- LIGNES FOURNIES:
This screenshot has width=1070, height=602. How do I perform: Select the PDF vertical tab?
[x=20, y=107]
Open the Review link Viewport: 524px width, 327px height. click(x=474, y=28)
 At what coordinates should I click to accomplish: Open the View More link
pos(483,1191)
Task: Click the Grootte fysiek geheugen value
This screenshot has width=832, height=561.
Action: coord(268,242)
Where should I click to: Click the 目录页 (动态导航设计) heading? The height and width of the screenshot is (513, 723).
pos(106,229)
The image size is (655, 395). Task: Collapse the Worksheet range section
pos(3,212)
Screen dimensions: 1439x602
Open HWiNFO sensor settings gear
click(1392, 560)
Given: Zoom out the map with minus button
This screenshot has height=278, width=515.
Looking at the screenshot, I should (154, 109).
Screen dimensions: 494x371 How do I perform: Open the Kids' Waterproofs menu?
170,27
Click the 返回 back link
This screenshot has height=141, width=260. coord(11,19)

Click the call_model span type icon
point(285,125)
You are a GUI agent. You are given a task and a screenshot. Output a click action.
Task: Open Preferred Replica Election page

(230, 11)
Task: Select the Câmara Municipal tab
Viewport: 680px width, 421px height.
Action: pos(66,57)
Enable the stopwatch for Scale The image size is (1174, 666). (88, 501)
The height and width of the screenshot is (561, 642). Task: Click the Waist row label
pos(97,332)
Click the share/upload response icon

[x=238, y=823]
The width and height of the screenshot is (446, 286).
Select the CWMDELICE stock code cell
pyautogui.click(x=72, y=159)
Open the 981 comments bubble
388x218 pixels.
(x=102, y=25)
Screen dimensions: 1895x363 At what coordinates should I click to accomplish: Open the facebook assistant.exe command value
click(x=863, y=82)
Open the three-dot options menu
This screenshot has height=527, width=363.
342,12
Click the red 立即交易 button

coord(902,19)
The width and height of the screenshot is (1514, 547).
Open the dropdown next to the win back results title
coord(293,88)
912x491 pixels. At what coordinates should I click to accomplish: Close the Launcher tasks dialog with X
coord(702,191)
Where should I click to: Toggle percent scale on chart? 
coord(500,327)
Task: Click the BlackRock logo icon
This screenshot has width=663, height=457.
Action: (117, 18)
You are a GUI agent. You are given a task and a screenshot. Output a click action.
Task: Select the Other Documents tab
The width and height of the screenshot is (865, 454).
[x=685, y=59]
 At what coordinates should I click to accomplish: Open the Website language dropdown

- CONSIGNE ÉCRITE:
Présentez ces lignes sous forme de liste numérotée, en omettant les lignes vides.

- SOLUTION DU PROBLÈME:
1. This screenshot has width=1070, height=602. How do I perform: Select the PDF vertical tab?
2. [x=20, y=107]
3. Open the Review link Viewport: 524px width, 327px height. click(x=474, y=28)
4.  At what coordinates should I click to accomplish: Open the View More link
5. pos(483,1191)
6. Task: Click the Grootte fysiek geheugen value
7. This screenshot has width=832, height=561.
8. Action: coord(268,242)
9. Where should I click to: Click the 目录页 (动态导航设计) heading? The height and width of the screenshot is (513, 723).
10. pos(106,229)
11. The image size is (655, 395). Task: Collapse the Worksheet range section
12. pos(3,212)
13. Screen dimensions: 1439x602
14. Open HWiNFO sensor settings gear
15. click(1392, 560)
16. Given: Zoom out the map with minus button
17. This screenshot has height=278, width=515.
18. Looking at the screenshot, I should (154, 109).
19. Screen dimensions: 494x371 How do I perform: Open the Kids' Waterproofs menu?
20. 170,27
21. Click the 返回 back link
22. This screenshot has height=141, width=260. coord(11,19)
23. Click the call_model span type icon
24. point(285,125)
25. You are a GUI agent. You are given a task and a screenshot. Output a click action.
26. Task: Open Preferred Replica Election page
27. (230, 11)
28. Task: Select the Câmara Municipal tab
29. Viewport: 680px width, 421px height.
30. Action: pos(66,57)
31. Enable the stopwatch for Scale The image size is (1174, 666). (88, 501)
32. The height and width of the screenshot is (561, 642). Task: Click the Waist row label
33. pos(97,332)
34. Click the share/upload response icon
35. [x=238, y=823]
36. The width and height of the screenshot is (446, 286).
37. Select the CWMDELICE stock code cell
38. pyautogui.click(x=72, y=159)
39. Open the 981 comments bubble
40. 388x218 pixels.
41. (x=102, y=25)
42. Screen dimensions: 1895x363 At what coordinates should I click to accomplish: Open the facebook assistant.exe command value
43. click(x=863, y=82)
44. Open the three-dot options menu
45. This screenshot has height=527, width=363.
46. 342,12
47. Click the red 立即交易 button
48. coord(902,19)
49. The width and height of the screenshot is (1514, 547).
50. Open the dropdown next to the win back results title
51. coord(293,88)
52. 912x491 pixels. At what coordinates should I click to accomplish: Close the Launcher tasks dialog with X
53. coord(702,191)
54. Where should I click to: Toggle percent scale on chart? 
55. coord(500,327)
56. Task: Click the BlackRock logo icon
57. This screenshot has width=663, height=457.
58. Action: (117, 18)
59. You are a GUI agent. You are given a task and a screenshot. Output a click action.
60. Task: Select the Other Documents tab
61. The width and height of the screenshot is (865, 454).
62. [x=685, y=59]
63.  At what coordinates should I click to accomplish: Open the Website language dropdown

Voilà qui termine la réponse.